Below is a collection of our published remarks from 4Q that chronicle China’s [often-alleged] commitment to financing the Eurocrat Bazooka. The key themes of “when”, how”, and “to what extent” remain paramount:


  • China is allegedly to create a new investment vehicle to manage $300B in EU/US assets. The fund is to mimic SAFE Investment Corporation Ltd., which yields ~$570B, has 65.8% of its assets in FDI and equity securities. If this new fund is real and anything like SAFE, it won’t be used to bail out ailing EU sovereigns. It will, however, look to buy European corporate assets on the cheap – something EU leaders haven’t been particularly in favor of (protectionism).
  • We continue to hammer away on our view that Asia will not be there in size to help lever the EFSF or some other form of E.U. bailout. Zhu Guangyao, China’s Vice Foreign Minister in charge of European affairs, had this to say regarding the use of China’s $3.2 trillion in FX reserves: “China can’t use its $3.2 trillion in foreign exchange reserves to rescue European nations… Foreign reserves are not revenues.
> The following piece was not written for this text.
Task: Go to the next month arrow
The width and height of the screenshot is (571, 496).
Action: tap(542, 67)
China can’t use its reserves to fund poverty alleviation at home or to bail out foreign countries… Now is not the time for China to have a contingency plan in the event a Eurozone country defaults on its debts or exits from the 17-nation single currency. The government has already done its part to help Europe, which has the wisdom and strong economic fundamentals to solve its sovereign debt crisis.”
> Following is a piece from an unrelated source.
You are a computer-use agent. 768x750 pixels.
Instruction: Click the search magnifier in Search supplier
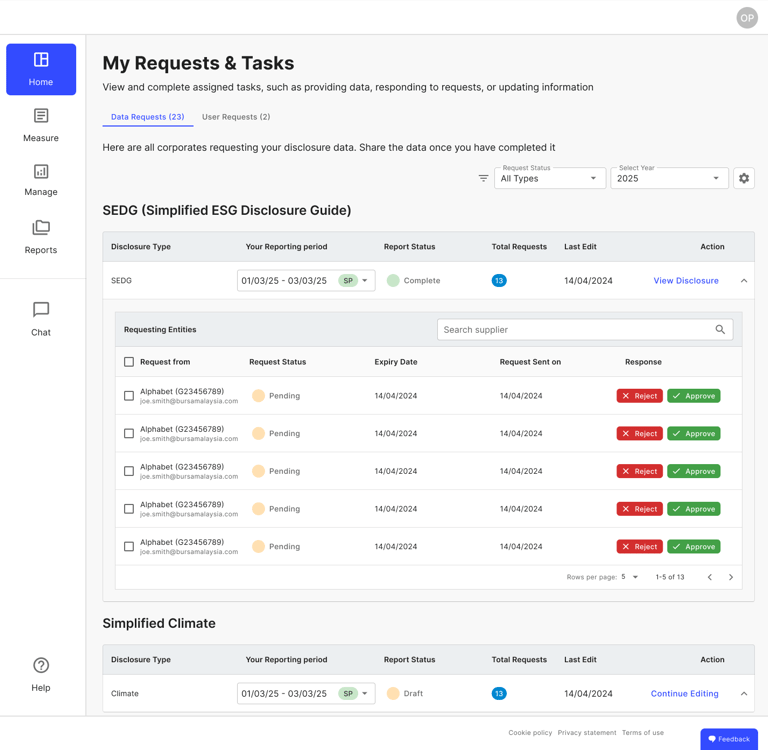(720, 330)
  • Jesse Wang, executive vice president of China Investment Corp, the nation’s sovereign wealth fund, recent comments affirm our conviction in the view that China will not be a source of dumb, unlimited capital to finance the Eurozone bailout, but rather a source of smart money looking for attractive investment opportunities in distressed real assets: “The fund wouldn’t be the main channel if China helps tackle the sovereign debt crisis... However, if during such a process there are good investment opportunities in Europe and if CIC’s investment helped the destination company or country to recover and developed the economy, that would be indirect support.” Commerce Minister Chen Deming shared those views in his recent remarks: “While China has always been supportive of Europe’s rescue efforts, these will mainly depend on the euro zone itself… China will definitely be a part of any help offered by the global community… We are willing to further reform and further open our market, but other economies must be more open to us in return.”
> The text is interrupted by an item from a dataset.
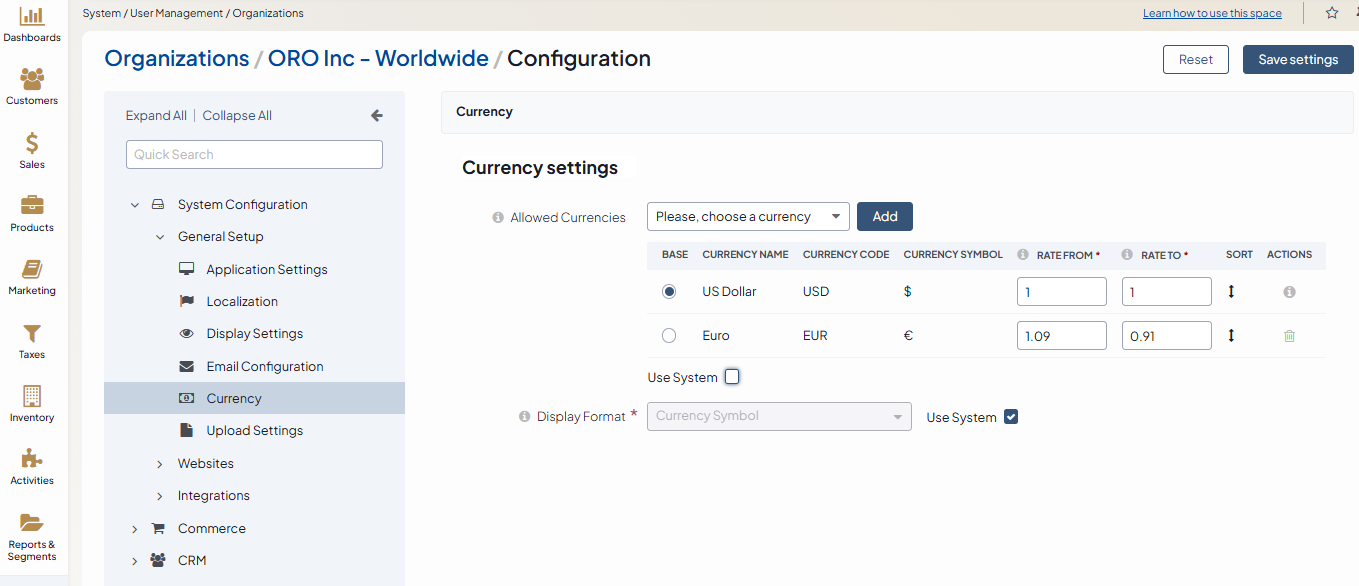
Task: Click the Taxes funnel icon
Action: pos(32,333)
  • In China, Gao Xiqing, president of China Investment Corp (the country’s sovereign wealth fund) had this to say regarding the potential of them reallocating assets to aid in the Euozone bailout: “When we talk about international investments, we must consider whether they serve our interests… We can’t say that we’re a generous nation and we can help you at whatever economic costs to us.” Additionally, Jin Liqun, chairman of the board at China Investment Corp, had this to say as well: “China cannot be expected to buy the highly risky bonds of euro-zone members without a clear picture of debt workout programs.” 
  • Two Chinese officials reiterated our view that China is unlikely to take part in bailing out Europe as a source of uninformed, unlimited capital. Zhang Tao, director of the international department at the PBOC suggested that China needs further details regarding the options for bailing out Europe: “At present there’s no specific plan that people have clear understanding of,” he said. Zhu Guangyao, vice finance minister, had similar remarks regarding the EFSF: “There’s no concrete plans yet so it’s too early to talk about further investments in these tools.”
  • Chinese Vice Finance Minister Zhu Guangyao confirmed our belief that China would not be a source of “dumb capital” for the EFSF, publically demanding more details about the “technicalities” of the fund. Additionally, China Investment Corporation (sovereign wealth fund) Chairman Jin Liqun said that “Europe is not really short of money” and publically challenged the European populace to “work harder”, “longer”, and “be more innovative”.